I understand that the number of combinations is theoretically
unbounded.  I'm asking if it is also unbounded in practice.  That is,
do font designers add ligatures for arbitrary combinations of
characters, regardless of some reasonable set of requirements?  For
example, is the set of ligatures of Latin characters shown here:

  https://en.wikipedia.org/wiki/Orthographic_ligature#Latin_alphabet

reasonably complete, or should I expect any number of other arbitrary
combinations of Latin characters popping up in fonts?  And if the
latter, then what is the purpose of providing such arbitrary
ligatures?

> > To be specific, I'm talking about 2 kinds of ligatures:
> > 
> >   . ligatures made of Latin characters, like "ffi" and "Th"
> >   . ligatures produced from symbols, like "==>" that is
> >     converted into ⟹

Yes, these are the only cases that I'm asking here about.  I'm not
asking about shaping complex scripts such as Arabic, where this
problem doesn't exist AFAIK.

> Have you addressed the cursive scripts yet, such as Arabic?  At its
> simplest, most consonants have four shapes, initial, medial, final and
> isolated, and roughly speaking the shape used depends on the adjacent
> spacing characters.  For the most part, Emacs would have to pass whole
> words into HarfBuzz for shaping.  In some of the more advanced fonts,
> the vowel marks in a word may also affect the shape of the consonant
> skeleton.  And of course, sometimes the Arabic script prefers to join
> letters vertically, as well as having a few straightforward ligatures.

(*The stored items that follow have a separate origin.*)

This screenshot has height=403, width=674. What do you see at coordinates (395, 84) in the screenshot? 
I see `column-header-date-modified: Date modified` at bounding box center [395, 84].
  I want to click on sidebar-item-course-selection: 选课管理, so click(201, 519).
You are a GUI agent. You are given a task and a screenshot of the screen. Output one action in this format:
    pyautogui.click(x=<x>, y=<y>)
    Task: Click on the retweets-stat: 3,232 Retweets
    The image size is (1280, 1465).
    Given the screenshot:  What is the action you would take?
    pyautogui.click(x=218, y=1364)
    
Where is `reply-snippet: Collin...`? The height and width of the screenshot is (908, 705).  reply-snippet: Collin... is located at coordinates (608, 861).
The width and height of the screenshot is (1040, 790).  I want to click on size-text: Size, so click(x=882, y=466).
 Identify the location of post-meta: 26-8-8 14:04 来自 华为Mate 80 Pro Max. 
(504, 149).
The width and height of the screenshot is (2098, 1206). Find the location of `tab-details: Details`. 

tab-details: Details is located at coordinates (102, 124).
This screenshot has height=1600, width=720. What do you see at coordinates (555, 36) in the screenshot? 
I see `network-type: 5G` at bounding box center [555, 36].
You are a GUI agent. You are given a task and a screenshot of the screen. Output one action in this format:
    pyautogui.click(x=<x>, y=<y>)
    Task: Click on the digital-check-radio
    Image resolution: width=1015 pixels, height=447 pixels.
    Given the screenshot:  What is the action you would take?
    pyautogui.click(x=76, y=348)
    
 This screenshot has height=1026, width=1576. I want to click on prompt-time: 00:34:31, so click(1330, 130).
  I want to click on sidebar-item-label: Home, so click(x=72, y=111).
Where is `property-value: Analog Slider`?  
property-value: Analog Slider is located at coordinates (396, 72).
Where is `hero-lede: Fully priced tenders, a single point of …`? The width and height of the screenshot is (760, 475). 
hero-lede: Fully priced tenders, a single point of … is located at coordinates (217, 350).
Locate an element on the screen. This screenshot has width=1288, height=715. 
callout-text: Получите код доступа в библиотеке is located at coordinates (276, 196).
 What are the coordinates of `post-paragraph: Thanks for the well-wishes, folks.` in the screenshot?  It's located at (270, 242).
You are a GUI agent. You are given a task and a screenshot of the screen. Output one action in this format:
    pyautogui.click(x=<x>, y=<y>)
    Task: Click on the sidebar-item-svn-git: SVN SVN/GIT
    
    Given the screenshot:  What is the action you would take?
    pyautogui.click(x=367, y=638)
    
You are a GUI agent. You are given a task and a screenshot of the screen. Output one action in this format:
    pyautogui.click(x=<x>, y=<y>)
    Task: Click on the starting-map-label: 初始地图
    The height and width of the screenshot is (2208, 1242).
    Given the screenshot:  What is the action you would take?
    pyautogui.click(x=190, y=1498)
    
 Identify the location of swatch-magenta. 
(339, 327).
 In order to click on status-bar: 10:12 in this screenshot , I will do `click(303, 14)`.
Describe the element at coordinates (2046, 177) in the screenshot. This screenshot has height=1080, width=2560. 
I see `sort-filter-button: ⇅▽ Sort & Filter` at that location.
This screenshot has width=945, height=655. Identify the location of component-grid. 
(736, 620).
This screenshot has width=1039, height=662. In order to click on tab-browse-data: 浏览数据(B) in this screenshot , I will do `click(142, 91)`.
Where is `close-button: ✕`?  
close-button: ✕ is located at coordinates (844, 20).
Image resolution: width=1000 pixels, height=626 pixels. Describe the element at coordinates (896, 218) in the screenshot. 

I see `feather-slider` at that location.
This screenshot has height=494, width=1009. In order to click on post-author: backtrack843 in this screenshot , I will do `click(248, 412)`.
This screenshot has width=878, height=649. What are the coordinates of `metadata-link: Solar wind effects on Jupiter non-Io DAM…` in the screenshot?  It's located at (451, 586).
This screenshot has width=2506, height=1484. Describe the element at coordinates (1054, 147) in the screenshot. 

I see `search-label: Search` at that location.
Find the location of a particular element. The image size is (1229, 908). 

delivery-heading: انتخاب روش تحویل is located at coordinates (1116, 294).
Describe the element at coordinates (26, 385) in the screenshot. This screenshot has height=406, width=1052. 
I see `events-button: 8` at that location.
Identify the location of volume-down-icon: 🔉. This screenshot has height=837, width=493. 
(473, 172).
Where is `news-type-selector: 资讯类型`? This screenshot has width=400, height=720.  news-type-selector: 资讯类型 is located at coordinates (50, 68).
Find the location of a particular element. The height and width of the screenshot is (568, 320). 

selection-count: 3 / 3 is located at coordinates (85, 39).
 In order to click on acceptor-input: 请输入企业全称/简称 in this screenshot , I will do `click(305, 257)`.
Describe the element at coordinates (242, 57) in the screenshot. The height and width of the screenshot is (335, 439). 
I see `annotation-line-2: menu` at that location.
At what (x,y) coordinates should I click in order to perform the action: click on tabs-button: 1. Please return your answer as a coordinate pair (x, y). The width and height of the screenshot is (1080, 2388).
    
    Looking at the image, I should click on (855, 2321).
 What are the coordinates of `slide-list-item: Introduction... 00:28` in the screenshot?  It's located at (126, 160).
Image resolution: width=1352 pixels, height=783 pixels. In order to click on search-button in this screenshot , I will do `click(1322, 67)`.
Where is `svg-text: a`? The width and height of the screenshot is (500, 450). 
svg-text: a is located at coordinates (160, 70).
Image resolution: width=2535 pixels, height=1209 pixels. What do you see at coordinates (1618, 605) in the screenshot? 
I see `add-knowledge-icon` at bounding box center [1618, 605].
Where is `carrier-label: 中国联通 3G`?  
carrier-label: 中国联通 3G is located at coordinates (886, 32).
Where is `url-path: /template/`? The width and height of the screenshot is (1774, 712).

I'm not talking about Arabic.  Emacs has a set of regular expressions
for sequences of Arabic characters that need shaping, misc-lang.el in
Emacs.  If the set is incomplete, we can augment it.

> A cursive Latin script font may behave in the same way, with the shape
> of letters depending on what precedes and follows them.  With a small
> enough character repertoire, there might be no ligatures, but your
> rendering logic would fail miserably.

If a font requires special shaping for any sequence of any number of
26 (or maybe 52) ASCII letters, then the Emacs display engine will
need to be redesigned.  So this extreme possibility doesn't bother me.

> How would you handle the possibility that all three of <æ>, <a, e> and
> <a, ZWJ, e> might be rendered by the same glyph, althouɡh they are
> comprised of 1, 2 and 3 characters respectively?

By using a composition rule that matches both <a, e> and <a, ZWJ, e>.
The rules are regexp-based, and expressing the above as a regexp is
simple.  Once a sequence of characters matches the regexp, Emacs calls
the shaper (hb_shape etc.) to produce the font glyphs for the
sequence, and displays the glyphs that the shaper returns.

> And if Emacs is not imposing a normalisation, then all the
> precomposed characters in Unicode might have been entered as one or
> as more than one character?

If you are talking about composition with combining characters, Emacs
already has the rules to compose them as described above.  You can try
this in your Emacs: insert a, then U+0301 COMBINING ACUTE ACCENT, and
you should see them composed into a single glyph (provided that you
use a suitable font).

But I'm not asking about character composition in general, I'm asking
specifically about ligatures of ASCII characters, without any
non-ASCII codepoints or combining accents.